3.0 étoiles sur 5 Okay, but not exciting 14 juin 2014
Par Nicholas Rega - Publié sur
Format:Broché|Achat vérifié
This book was hard to get into, mainly because the story took the form of mini-stories, but not until the end did I learn the meaning. The whole beginning is used to make a point that technology can be harmful and that old generations need to get used to things slowly. A dreamer, Thorfinn becomes a very stable, though poor, man who writes what he dreams. A point that becomes apparent with each new tale is that nothing will last, all is but a memory and will soon be forgotten. This hard reality is made when Thorfinn is unable to write his last book; he is unable to dream like when he was young. You are not a child forever
5.0 étoiles sur 5 Broad sweeping poetic epic 26 avril 2014
Par Richard Druitt - Publié sur
Format:Format Kindle|Achat vérifié
This is a beautiful book. George Mackay Brown reminds us that dreaming lads, far from being idle, may in fact be conjuring poetic epics. As we follow them we learn a great deal about the Orkneys, the history of Scotland, and ourselves. It has a haunting signature that carries the winds of simple truth in its sails. I advise you to read it.
5.0 étoiles sur 5 A Masterpiece 6 janvier 2014
Par a reader - Publié sur
George Mackay Brown, poet and storyteller, was an absolutely brilliant writer. Here he brings readers into a magical world, where past and present mingle in the mind of a young boy. This is not "historical fiction," nor is it an adventure story; and readers who demand fast-moving plot will be disappointed. Instead, the book moves at the leisurely pace of life in the Orkney islands in the early twentieth century, where the story is set. If you are willing to surrender your imagination to a writer whose skill with words is equalled by his mastery of the art of storytelling--and by storytelling, I mean oral storytelling, not the techniques of contemporary fiction--then you're in for a real treat.
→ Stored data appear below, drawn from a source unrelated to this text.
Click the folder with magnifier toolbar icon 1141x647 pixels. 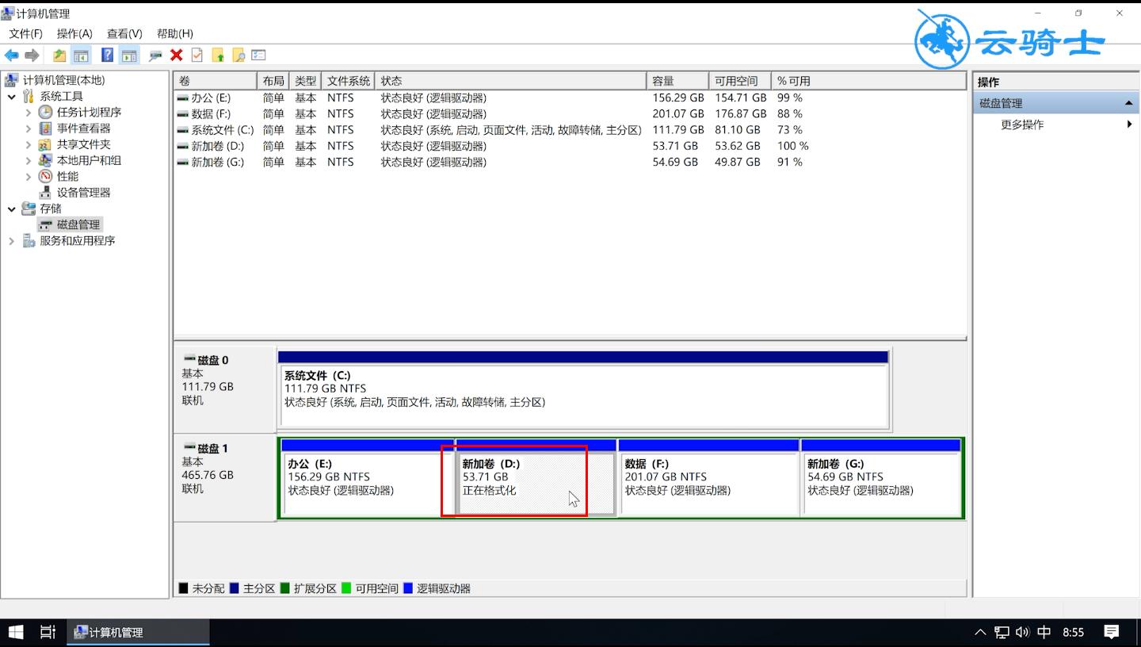[x=238, y=55]
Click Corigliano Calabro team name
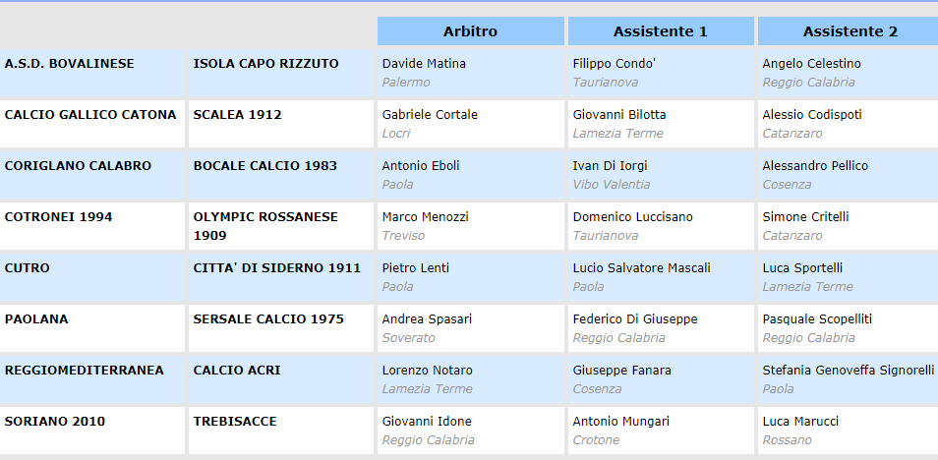Image resolution: width=938 pixels, height=460 pixels. [79, 166]
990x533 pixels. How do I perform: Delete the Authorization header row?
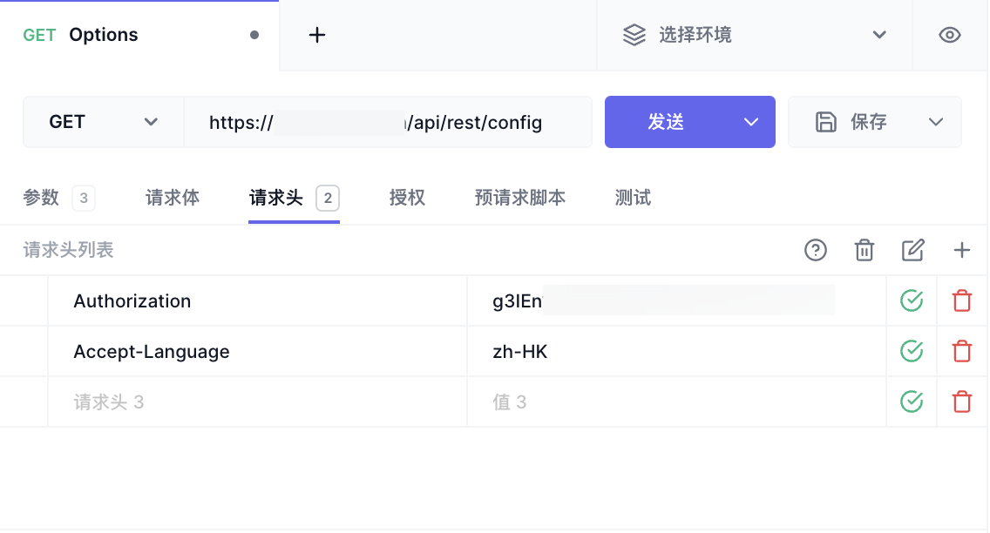[x=961, y=301]
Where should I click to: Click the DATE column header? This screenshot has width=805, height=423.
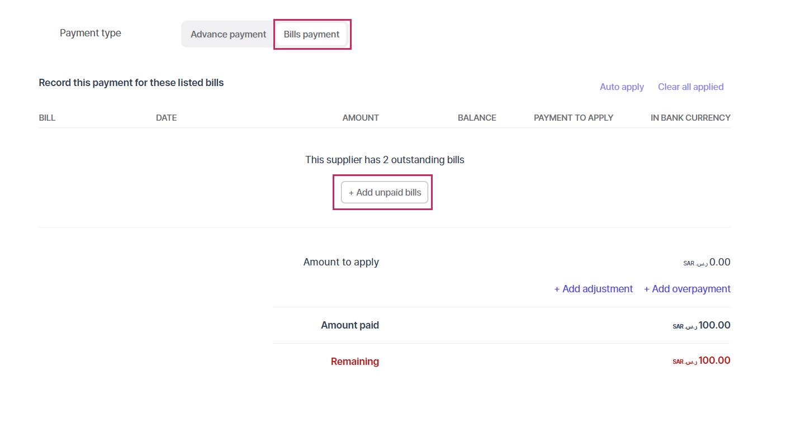tap(166, 118)
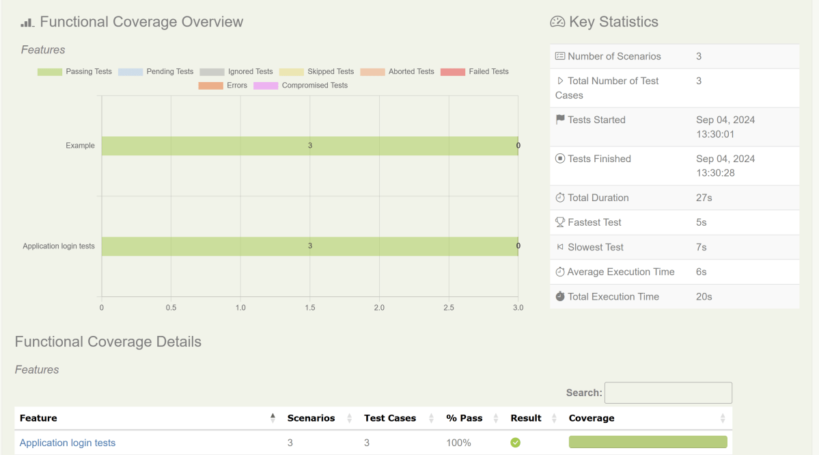Click the Slowest Test icon
This screenshot has height=455, width=819.
(x=560, y=247)
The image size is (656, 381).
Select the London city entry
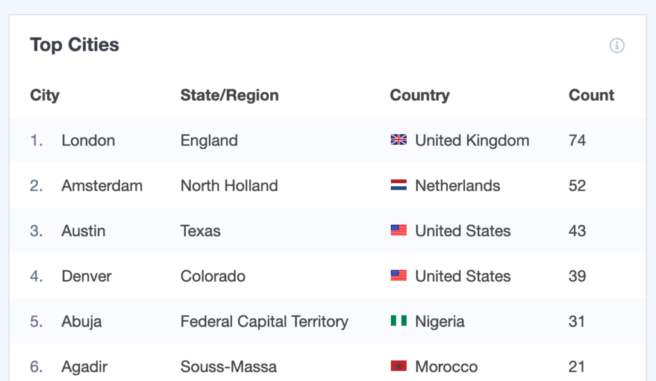coord(88,140)
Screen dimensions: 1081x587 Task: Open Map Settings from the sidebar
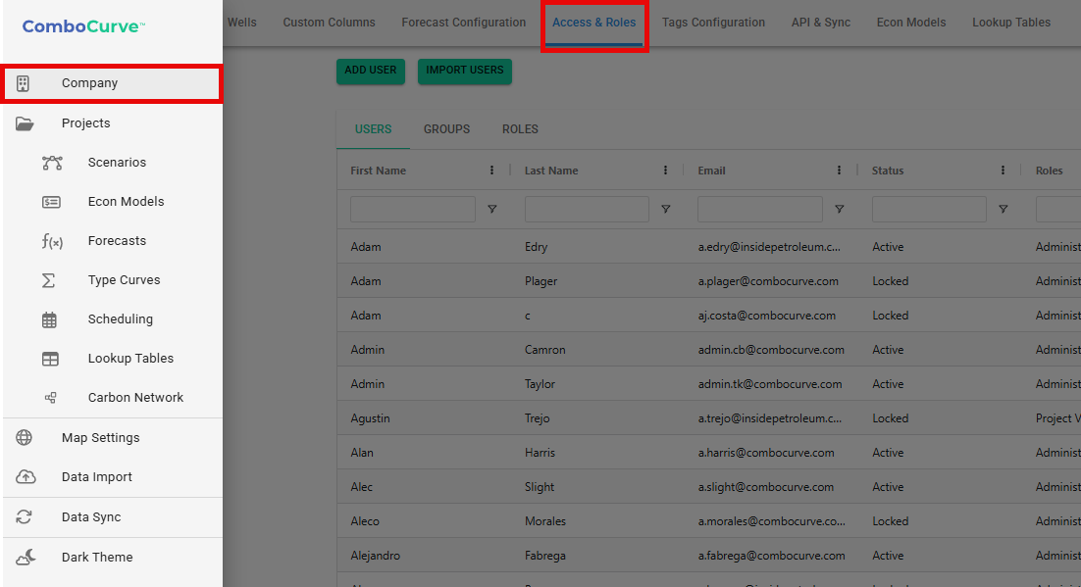[100, 438]
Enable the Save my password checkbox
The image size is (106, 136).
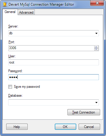[10, 87]
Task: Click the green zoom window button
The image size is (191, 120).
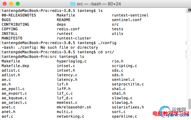Action: pos(18,4)

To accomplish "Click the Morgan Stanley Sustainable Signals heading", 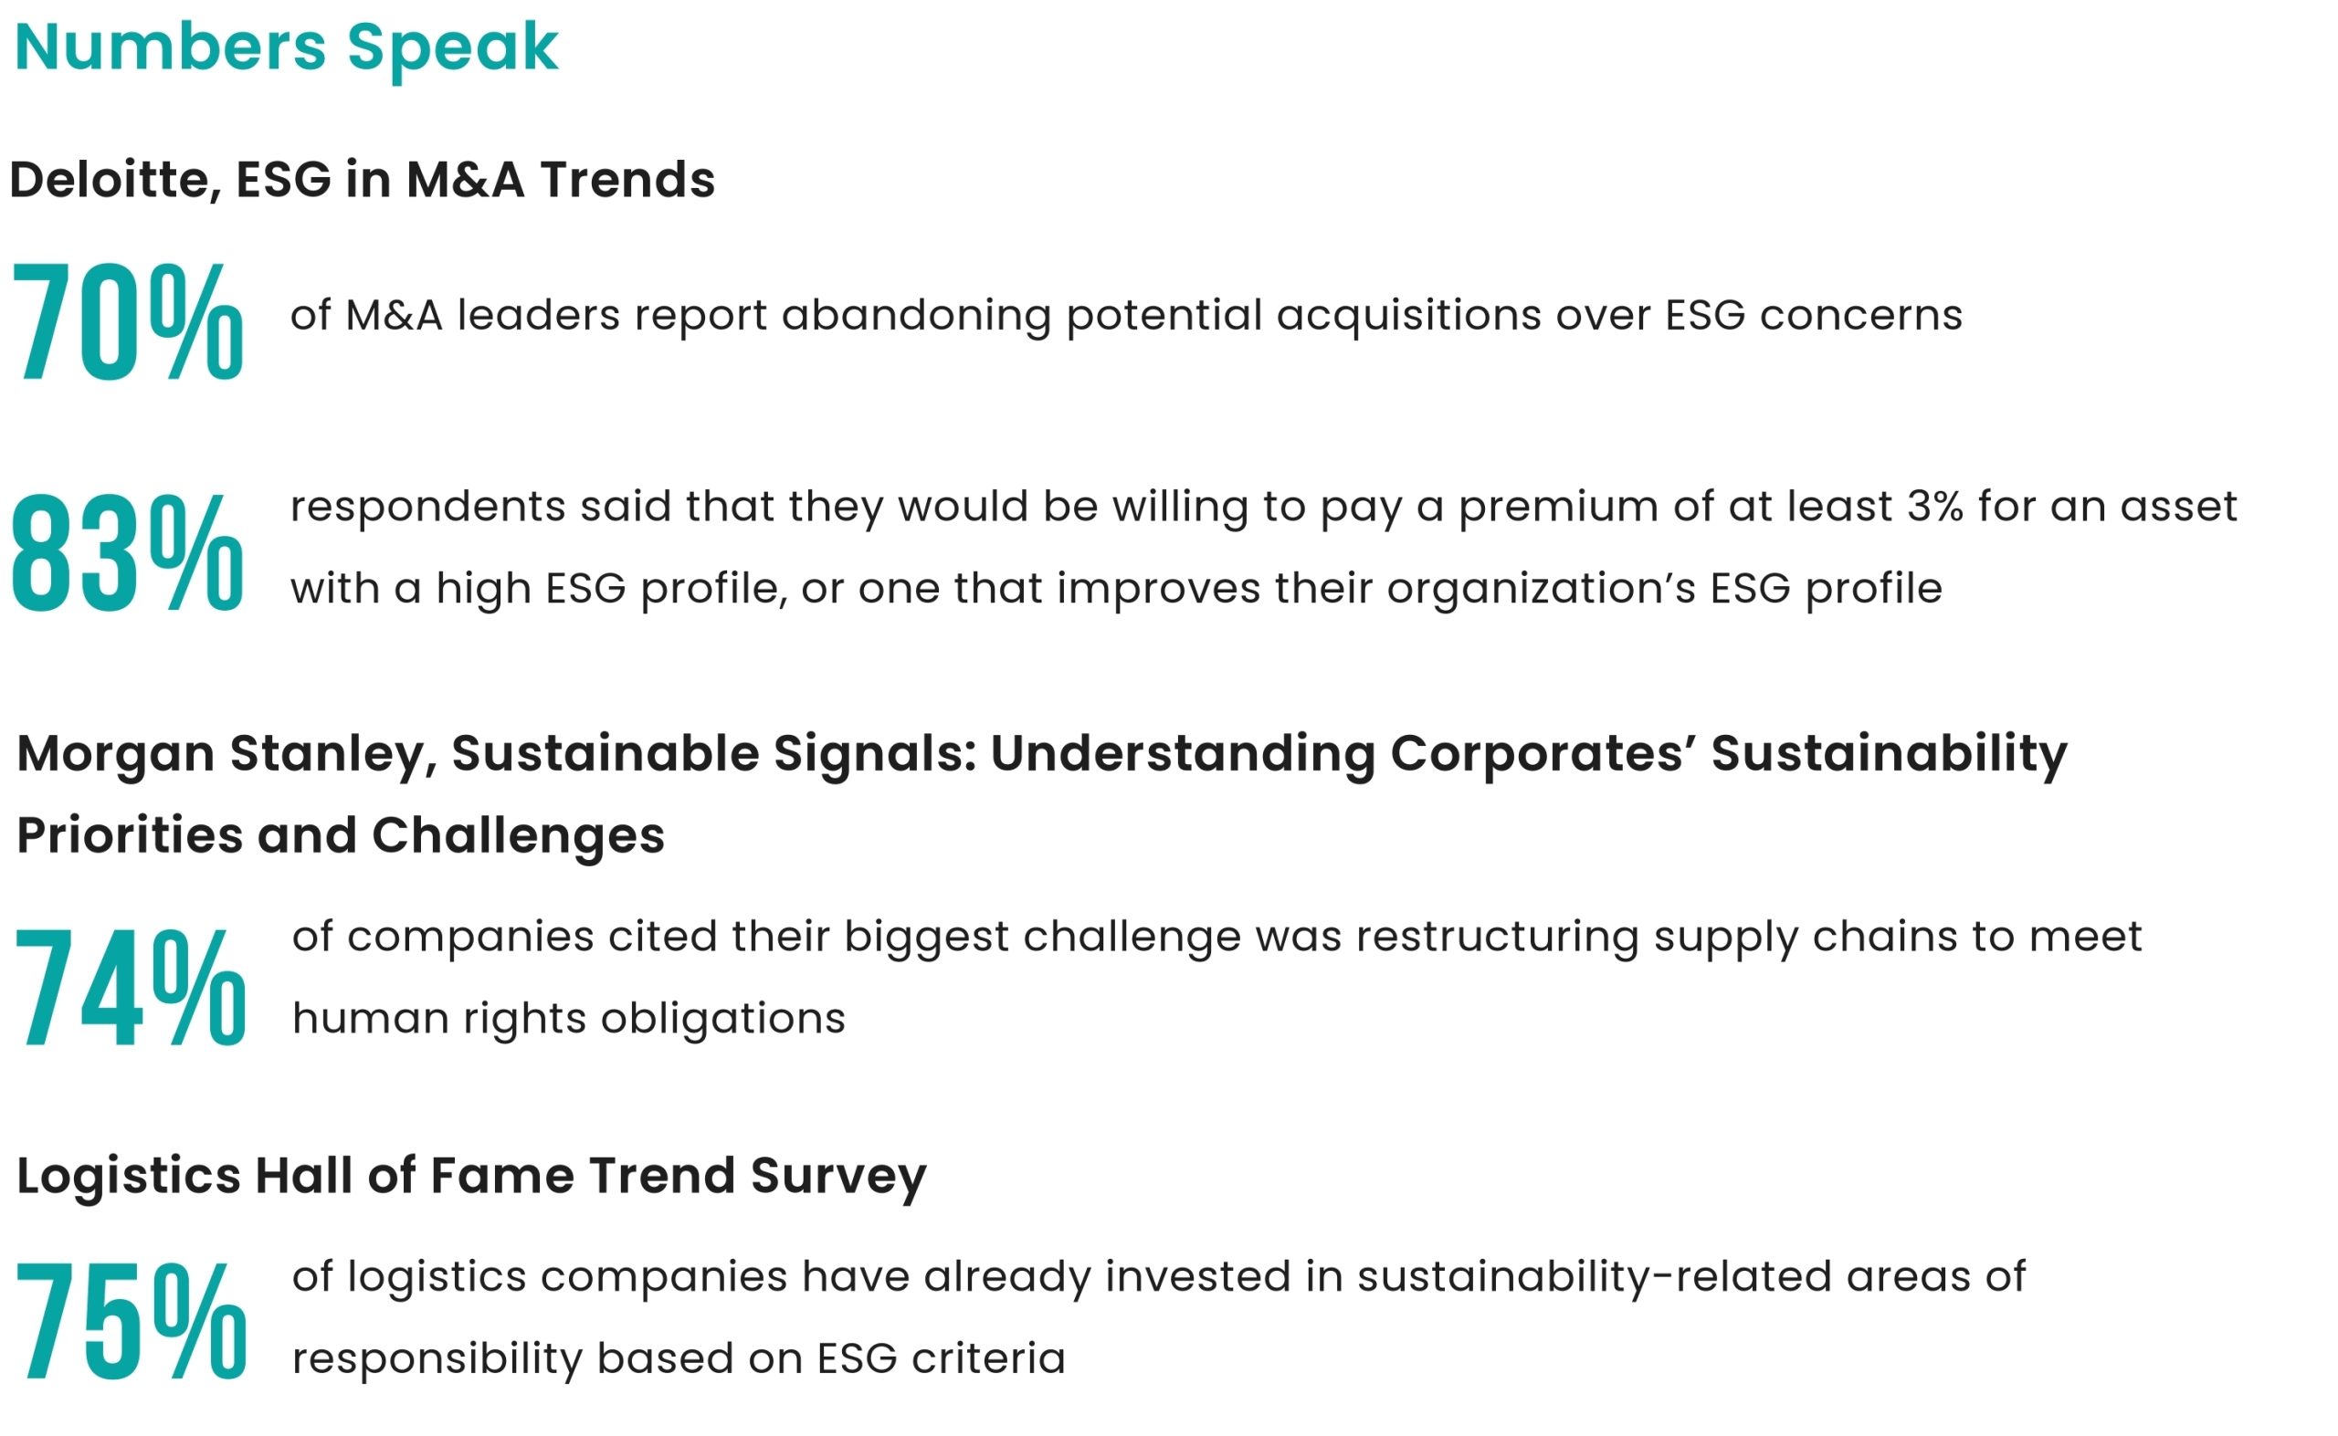I will tap(1042, 755).
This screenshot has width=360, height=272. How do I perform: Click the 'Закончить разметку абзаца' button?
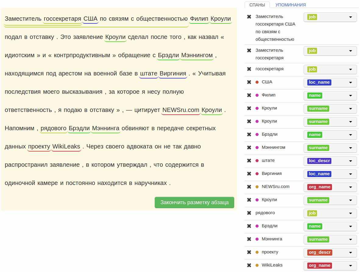click(194, 202)
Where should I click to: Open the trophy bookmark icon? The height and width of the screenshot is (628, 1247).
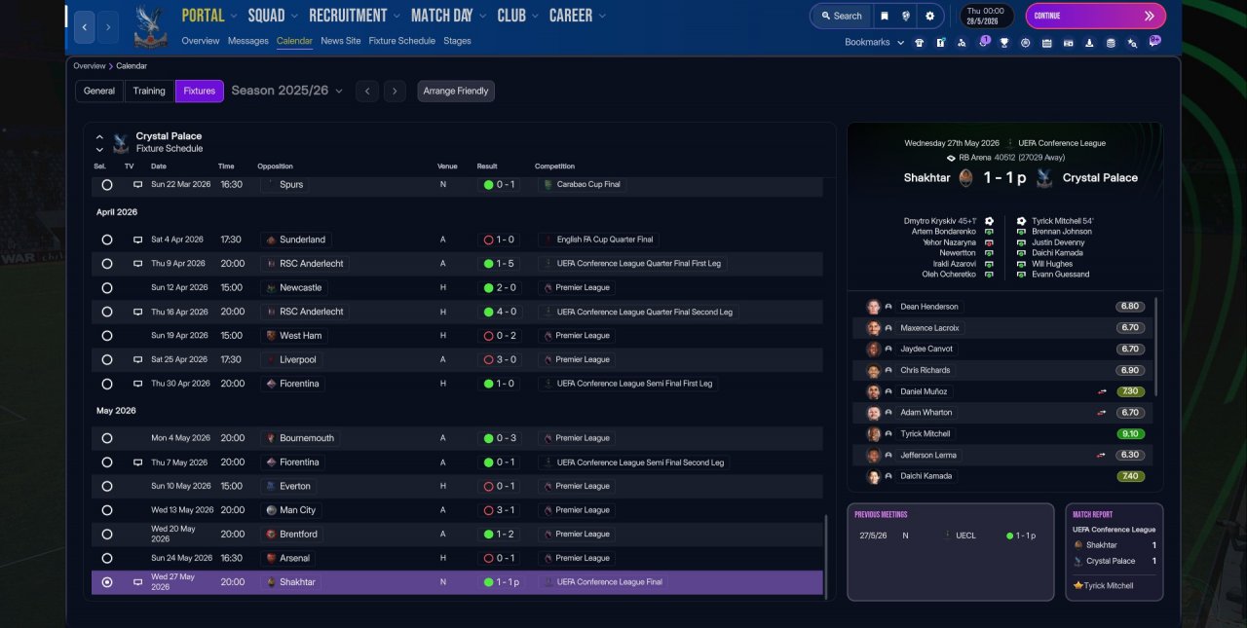[1003, 43]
5.0 étoiles sur 5 Beside the Ocean of Time 30 janvier 2012
Par Erling Aspelund - Publié sur
Format:Broché|Achat vérifié
Simply an oustanding book by George Mckay Brown just like his other books Magnus, Viking and Greenvoe. It is amazing e.g. how he spins a story around the old folktale "Woman and the sealskin". The best one of his collection and among the best I have read for a long time. Brown's love of Orkney shines though all his writings.